The Cairo site. Photo Courtesy William Stein.

Researchers have identified the world’s oldest known forest in the eastern Catskills.

The site, located outside Cairo in Greene County, is about 2 million years older than the title’s previous holder, located just miles away in Gilboa.

Fossilized remains of three different species move back the date when the ancestors of modern trees developed and give clues as to how their carbon dioxide intake may have affected the development of the atmosphere as we know it.

Researchers led by scientists from SUNY Binghamton and Cardiff University in England started examining the Cairo site in 2009 and published their findings in December’s Current Biology.

The Catskills looked drastically different during the life of the Cairo forest, explained William Stein, professor emeritus of biology at SUNY Binghamton and one of the site’s main researchers.

It was 385 million years ago, the mid-Devonian period. The climate was sub-tropical to temperate and the area consisted of wetlands, according to the Current Biology article.

The Catskills were not a group of smooth mounts as they are today, but instead a large plateau. To the east rose a massive sierra, the Acadian Mountains, as tall as today’s Himalayas, which formed when the North American Tectonic Plate collided with smaller plates from the east. To the west was a giant inland sea, the Appalachian Basin.

Rainwater flowed down the Acadians and over the plateau on its way to the inland sea, eroding the plateau’s weaker areas until all that remained were the Catskill Mountains we know today.

But 385 million years ago, the Cairo site was on the shore of the Appalachian Basin, Stein said, susceptible to floods from the sea. During this time, a flood washed over the Cairo site – Stein said it was unknown if was brine from the sea or fresh water from a storm – pushing sediment over the area.

“We’re talking a couple inches of a finer grade material, but it may have been enough to kill many of the trees and preserve the roots for us,” Stein said.

The researchers have identified fossils of three distinct plant species at the site.

The first, Eospermatopteris, appears about a dozen times at the site. The palm tree-like plant was first identified at the Gilboa site and features a rudimentary roots system.

world's oldest forest

One of the Archaeopteris root systems from the Cairo site. Photo Courtesy William Stein and Christopher Berry.

The second, Archaeopteris, was the “major takeaway” from the site, Stein said.

“It’s really interesting to us because it’s so modern in many respects, and the rooting system is remarkably modern from the site,” he said.

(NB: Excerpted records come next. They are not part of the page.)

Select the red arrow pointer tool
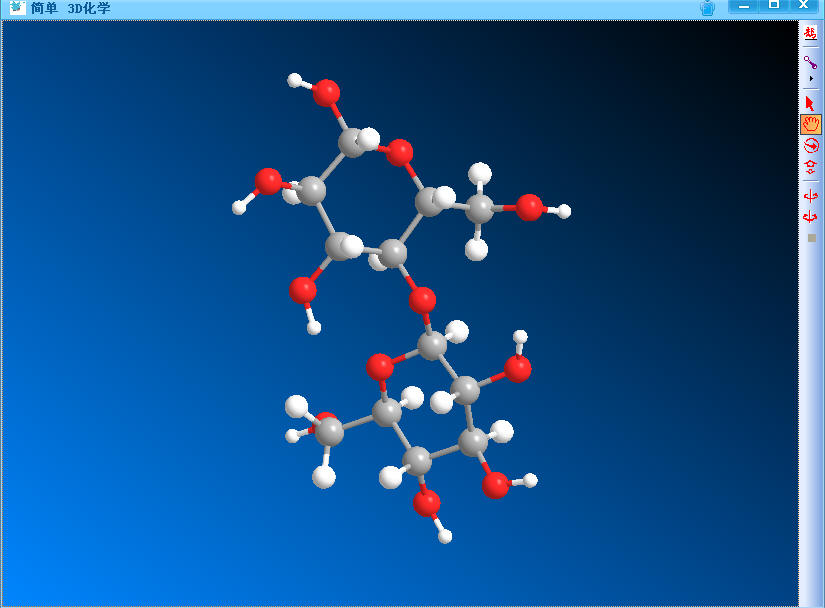 810,103
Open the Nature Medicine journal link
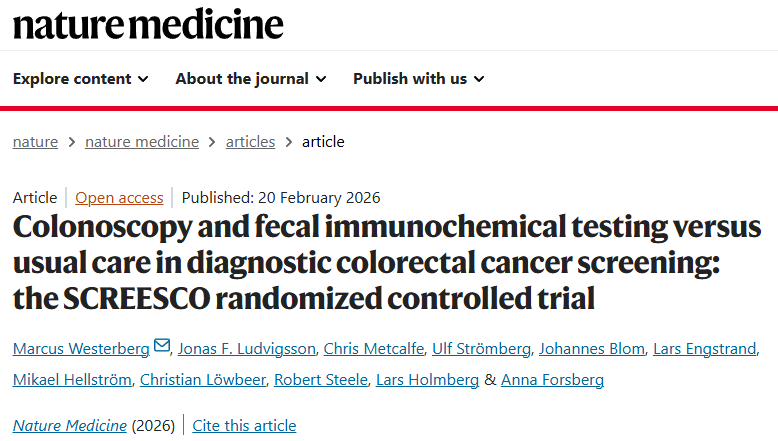Viewport: 778px width, 441px height. click(70, 426)
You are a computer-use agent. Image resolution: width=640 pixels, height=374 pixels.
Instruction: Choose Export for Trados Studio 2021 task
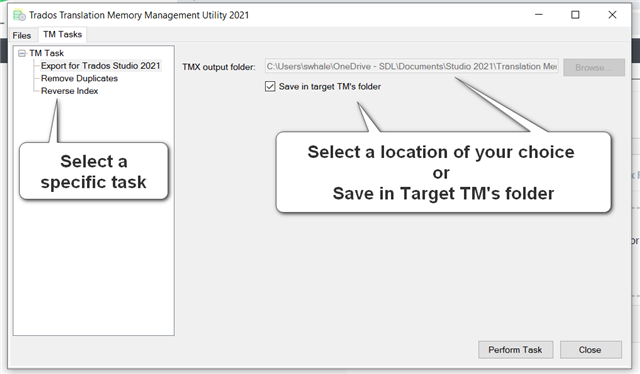100,66
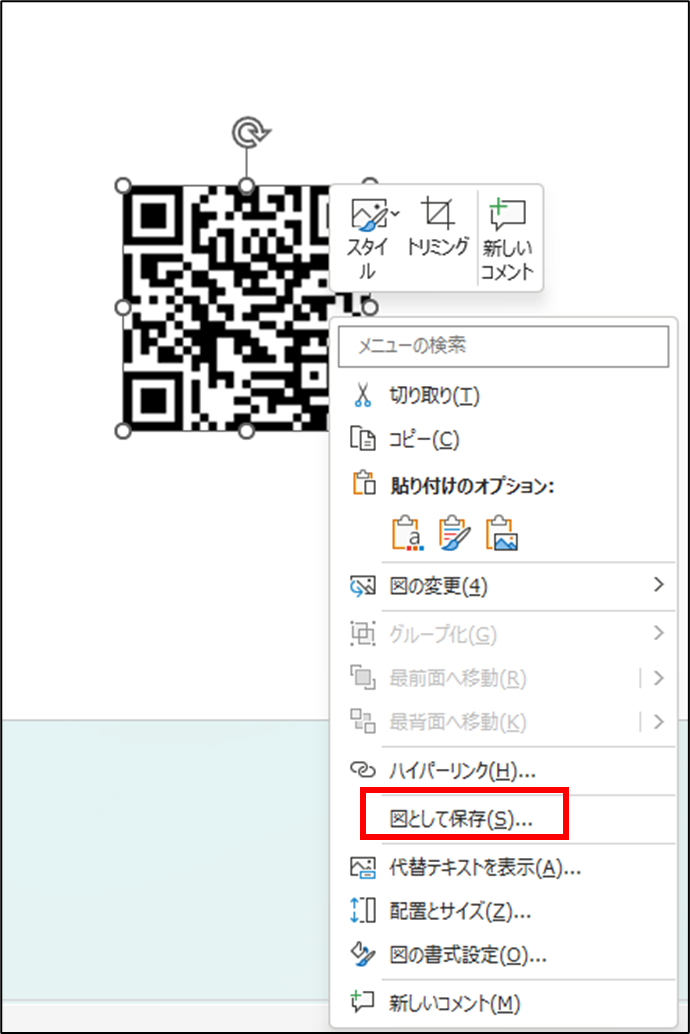Click New Comment icon in mini toolbar

point(507,214)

Though Archaeopteris, which was not found at the Gilboa site, did not have seeds, instead reproducing through spores like fungi, it was the first known plant to have leaves and a root system that continuously expanded, suggesting a tree with a long life.

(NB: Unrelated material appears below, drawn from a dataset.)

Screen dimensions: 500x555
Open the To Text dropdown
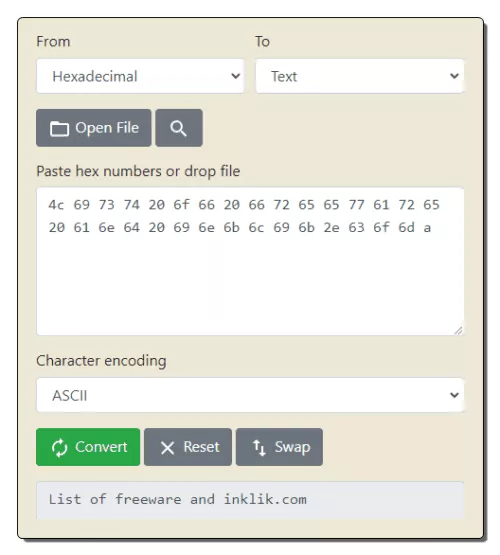[x=360, y=76]
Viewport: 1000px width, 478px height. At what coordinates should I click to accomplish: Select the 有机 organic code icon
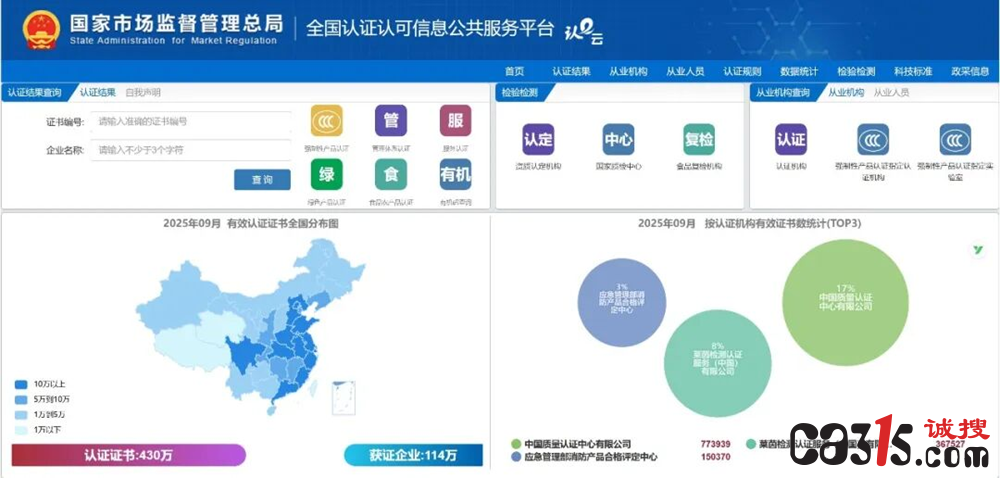tap(455, 174)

The Archaeopteris root systems found at the Cairo site were more than 30 feet in diameter and consisted of as many as 10-15 primary roots branching from what were probably central trunks, according to the Current Biology article.

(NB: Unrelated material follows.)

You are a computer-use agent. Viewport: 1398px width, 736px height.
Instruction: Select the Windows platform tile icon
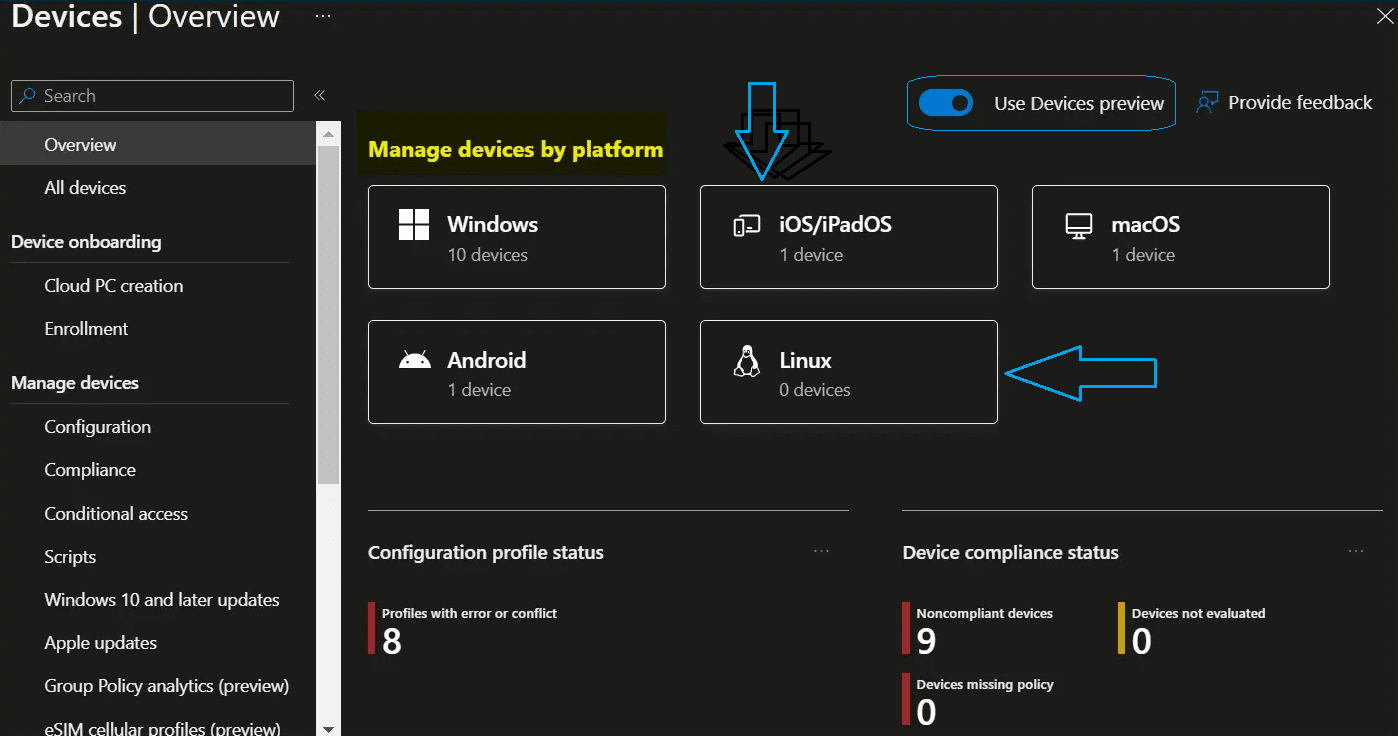414,224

The researchers also found a third, “enigmatic” root system at the Cairo site, according to the article. The tree matched most closely with lycopsids, a group of plants thought not to exist until almost 30 million years after the Cairo site was preserved.

However, Stein urges caution with the discovery. Lycopsids were thought to have arisen in Carboniferous coal swamps and the evidence collected at the Cairo site does not prove the tree existed in the mid-Devonian.

“But if it’s true…these plants that are so characteristic of the Carboniferous coal swamps environment are present much earlier in time, but not in a coal swamp, which may suggest they actually evolved somewhere else and moved into those swamps later in time,” Stein said.

Even if this is not the case, the Archaeopteris specimens found at the Cairo site are now the oldest discovered tree.

Archaeopteris was closely related to modern seed plants, with its root systems, leaves, and what was essentially modern wood, Stein said, and were a “quantum leap” from earlier plants.

The earlier emergence of the Archaeopteris might affect how the development of the earth’s climate occurred, since trees suck carbon dioxide out of the atmosphere and replace it with oxygen.

“We know that in the Devonian, CO2 levels in the atmosphere drop about this time and result in reduced temperature levels on the earth and a glaciation at the end of the Devonian,” Stein said. “So, you have evidence of glaciers as a major change in climate, perhaps related to the beginning of forests on the land surface.”

Stein calls this a “huge theory,” both in the sense of it being significant, and it still being a hypothesis in need of further examination. However, what might have happened 385 million years ago could have huge implications today.

“We’re in the opposite situation – we’re losing forests and of course burning a lot of the material that was in forests…and we’re increasing CO2 levels, and we’re worried about temperature rise, so we’re studying the problem in the reverse,” he said.

Studying the drop in carbon dioxide levels and how it affected the climate might give insight into how today’s climate will be affected by carbon dioxide rise, Stein said.

Stein and the other researchers are done with the site for the moment, which is municipally owned. He hopes Cairo preserves the site from collectors, suggesting it would be a great spot for field trips from schools or science camps.